Figure 4.

ES20 Directly Interacts with CESA6.

(A) to (F) ES20 interacts with CESA6, but not CESA6^P595S, in a DARTS assay. Representative protein immunoblots of DARTS assays for YFP-CESA6 with ES20 (A), YFP-CESA6 with ampicillin (C), and YFP-CESA6^P595S with ES20 (E). Quantitative analysis of DARTS assays for YFP-CESA6 with ES20 (B), YFP-CESA6 with ampicillin (D), and YFP-CESA6^P595S with ES20 (F). ES20 protects YFP-CESA6, but not YFP-CESA6^P595S from degradation by proteases.

(G) to (I) Central cytoplasmic domain of CESA6 interacts with ES20 and UDP-Glc in an MST assay. Purified GFP-tagged CESA6 central cytoplasmic domain (GFP-CESA6c) with a His-SUMO tag (see [G], lane 2). Thermophoresis binding curve showing a direct interaction between GFP-CESA6c and ES20 (H). Thermophoresis binding curve showing a direct interaction between GFP-CESA6c and UDP-Glc (I). FNorm, normalized fluorescence .
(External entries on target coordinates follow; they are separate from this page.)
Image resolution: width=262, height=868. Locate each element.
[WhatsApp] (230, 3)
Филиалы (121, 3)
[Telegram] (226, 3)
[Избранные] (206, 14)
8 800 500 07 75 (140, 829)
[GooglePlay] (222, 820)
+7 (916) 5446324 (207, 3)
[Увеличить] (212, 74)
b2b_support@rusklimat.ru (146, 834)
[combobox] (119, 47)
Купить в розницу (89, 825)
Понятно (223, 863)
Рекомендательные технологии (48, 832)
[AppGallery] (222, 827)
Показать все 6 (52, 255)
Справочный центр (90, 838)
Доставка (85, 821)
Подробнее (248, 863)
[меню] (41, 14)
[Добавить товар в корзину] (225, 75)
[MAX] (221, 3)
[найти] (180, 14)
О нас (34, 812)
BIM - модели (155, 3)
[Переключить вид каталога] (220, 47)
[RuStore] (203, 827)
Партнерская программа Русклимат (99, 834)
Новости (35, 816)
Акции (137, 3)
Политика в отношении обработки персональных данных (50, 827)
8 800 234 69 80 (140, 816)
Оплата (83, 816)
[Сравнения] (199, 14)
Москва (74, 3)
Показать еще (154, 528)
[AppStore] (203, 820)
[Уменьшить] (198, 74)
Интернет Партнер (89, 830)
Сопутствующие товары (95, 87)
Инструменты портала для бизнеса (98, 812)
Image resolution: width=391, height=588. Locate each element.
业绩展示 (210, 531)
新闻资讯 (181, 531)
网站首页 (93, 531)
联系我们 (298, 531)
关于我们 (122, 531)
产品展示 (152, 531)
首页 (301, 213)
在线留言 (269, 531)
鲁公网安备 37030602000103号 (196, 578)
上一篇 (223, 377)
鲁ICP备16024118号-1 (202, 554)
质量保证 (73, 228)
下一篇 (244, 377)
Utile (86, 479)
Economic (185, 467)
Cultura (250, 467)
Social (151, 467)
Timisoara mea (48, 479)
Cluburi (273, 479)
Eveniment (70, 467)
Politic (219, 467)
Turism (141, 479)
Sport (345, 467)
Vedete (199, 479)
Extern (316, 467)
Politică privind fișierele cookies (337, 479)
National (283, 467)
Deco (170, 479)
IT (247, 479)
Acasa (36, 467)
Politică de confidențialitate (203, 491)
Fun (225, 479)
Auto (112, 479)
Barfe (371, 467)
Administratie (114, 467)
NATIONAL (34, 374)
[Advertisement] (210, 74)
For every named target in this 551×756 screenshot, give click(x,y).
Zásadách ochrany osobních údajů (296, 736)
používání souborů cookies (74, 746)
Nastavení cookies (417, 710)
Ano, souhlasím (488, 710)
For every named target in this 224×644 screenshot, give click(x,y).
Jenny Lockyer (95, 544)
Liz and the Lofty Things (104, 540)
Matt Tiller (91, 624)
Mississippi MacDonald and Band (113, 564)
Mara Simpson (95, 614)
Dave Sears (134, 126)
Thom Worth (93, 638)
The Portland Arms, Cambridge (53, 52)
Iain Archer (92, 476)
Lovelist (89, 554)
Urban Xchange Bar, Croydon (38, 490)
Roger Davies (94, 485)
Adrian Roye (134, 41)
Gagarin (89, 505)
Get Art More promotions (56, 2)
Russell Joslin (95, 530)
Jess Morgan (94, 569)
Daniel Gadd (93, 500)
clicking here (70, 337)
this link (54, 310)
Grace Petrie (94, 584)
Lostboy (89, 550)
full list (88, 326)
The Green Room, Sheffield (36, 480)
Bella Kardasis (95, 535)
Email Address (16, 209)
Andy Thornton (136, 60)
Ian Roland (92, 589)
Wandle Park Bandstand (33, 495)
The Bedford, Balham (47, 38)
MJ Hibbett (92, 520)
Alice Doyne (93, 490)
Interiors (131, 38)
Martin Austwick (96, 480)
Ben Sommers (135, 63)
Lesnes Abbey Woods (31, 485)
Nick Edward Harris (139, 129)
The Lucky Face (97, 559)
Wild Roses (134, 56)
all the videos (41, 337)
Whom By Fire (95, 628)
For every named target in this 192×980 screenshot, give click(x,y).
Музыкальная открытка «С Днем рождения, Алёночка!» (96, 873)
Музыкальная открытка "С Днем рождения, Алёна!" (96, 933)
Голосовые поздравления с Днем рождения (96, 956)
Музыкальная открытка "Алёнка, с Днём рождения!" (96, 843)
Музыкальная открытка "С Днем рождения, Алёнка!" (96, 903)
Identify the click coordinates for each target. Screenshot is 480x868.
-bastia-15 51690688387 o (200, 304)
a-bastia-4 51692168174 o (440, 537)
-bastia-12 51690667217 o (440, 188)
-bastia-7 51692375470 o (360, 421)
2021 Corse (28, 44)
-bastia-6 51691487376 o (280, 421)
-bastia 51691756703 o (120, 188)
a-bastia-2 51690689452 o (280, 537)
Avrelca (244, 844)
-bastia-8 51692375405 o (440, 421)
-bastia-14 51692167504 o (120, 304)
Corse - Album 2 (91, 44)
(J) to (L) Central cytoplasmic domain of CESA6^P595S interacts with ES20 and UDP-Glc in an MST assay. Purified GFP-CESA6^P595Sc with a His-SUMO tag (see [J], lane 2). Thermophoresis binding curve showing a direct interaction between GFP-CESA6^P595Sc and ES20 (K). Thermophoresis binding curve showing a direct interaction between GFP-CESA6^P595Sc and UDP-Glc (L). FNorm, normalized fluorescence .

(M) and (N) UDP-Glc treatment partially complemented the root swelling caused by ES20. Representative images of seedlings treated with DMSO (0.1%), ES20 (0.8 μM), UDP-Glc (1 mM), and ES20 (0.8 μM) + UDP-Glc (1 mM; see [M]). Quantification of root width (see [N]) at the elongation zone of seedlings with different treatments as shown in (M). The letters (a to c) in (N) indicate statistically significant differences (P < 0.05) determined by one-way analysis of variance tests followed by Tukey’s multiple comparison tests in different samples. Values are means ± sd, with n = 6 in (B), (D), and (F); n = 3 in (H), (I), (K), and (L); and n = 16 in (N). In (B), *, P < 0.05 and **, P < 0.01, by two-tailed Student’s t test. Bar in (M) = 100 μm.